Stage I: The cancer has not spread beyond the ovaries.
Stage II: The cancer has spread to the uterus, fallopian tubes, bladder, sigmoid colon, rectum or other pelvic organs.
Stage III: The cancer has spread beyond the pelvis to the lining of the abdomen and/or to lymph nodes.
Stage IV: The disease has spread to distant organs such as the liver or the lungs.
What is cervical cancer?
The cervix is the lower part of the uterus that connects the uterus to the vagina. Most cervical cancers begin in the cells lining the cervix, but the changes that lead to cancer usually occur very slowly and can be identified via a Pap smear (also known as a Pap test), a screening test recommended for all women beginning at age 21. In the U.S., some 12,000 women develop cervical cancer every year. Most of them have not had regular Pap tests.

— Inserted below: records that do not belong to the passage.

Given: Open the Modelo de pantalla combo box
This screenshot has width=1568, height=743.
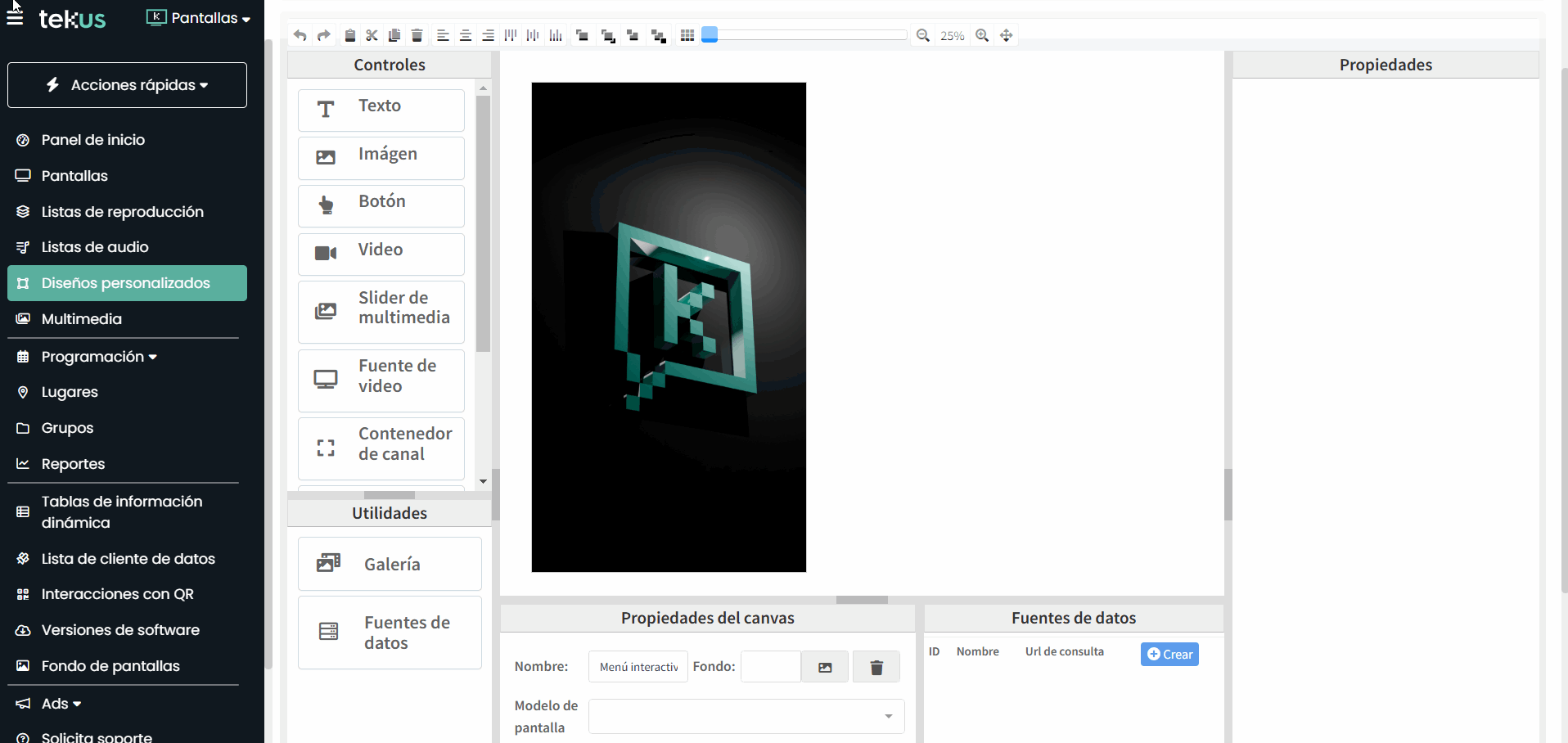Looking at the screenshot, I should (746, 716).
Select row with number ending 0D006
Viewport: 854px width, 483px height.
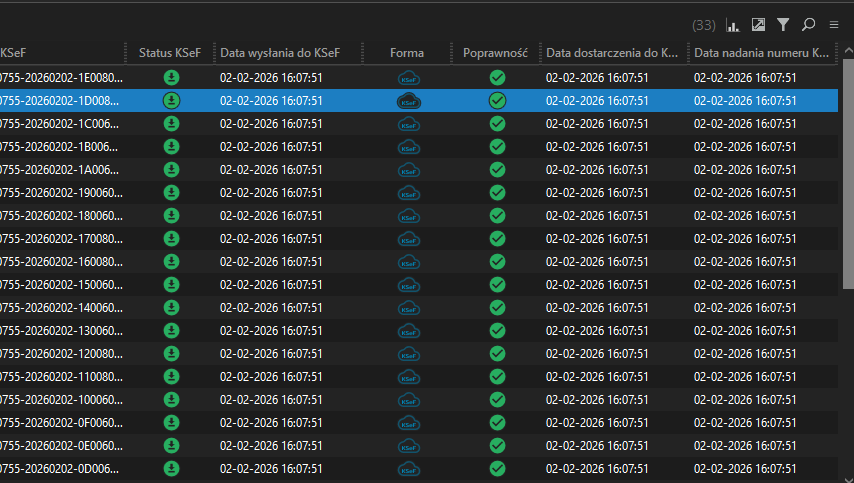click(x=60, y=468)
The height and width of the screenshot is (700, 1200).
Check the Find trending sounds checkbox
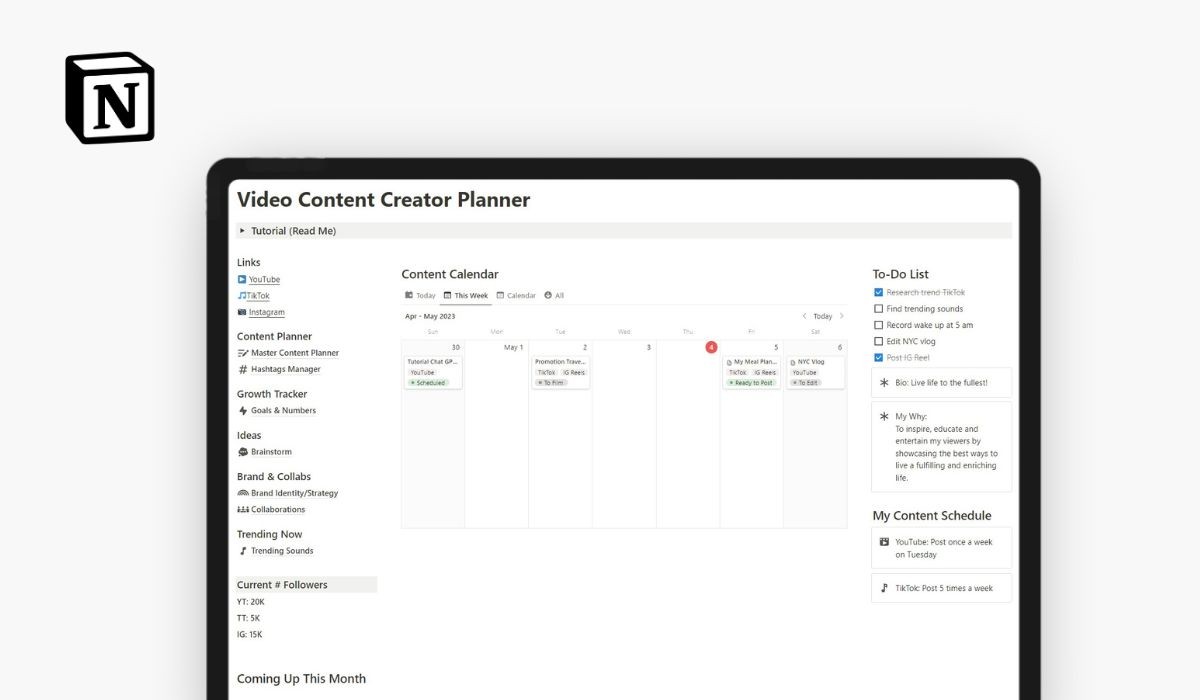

As you read the staggering statistics from the American Cancer Society, remember that there are steps we can all take – small steps every day – to help prevent this disease and lower these numbers.
• Cancer is the second leading cause of death in the U.S. after cardiovascular disease.
• About 1,200,100 new invasive cancer causes were diagnosed in 2000.
• One out of every four people in the U.S. will eventually develop cancer.
• About half of all men and one third of all women will develop cancer.
• Almost 80 percent of all cancer cases are diagnosed at the age of 55 and older.
• Research suggests that about one-third of cancer deaths in the U.S. are related to diet – another third are due to cigarette smoking.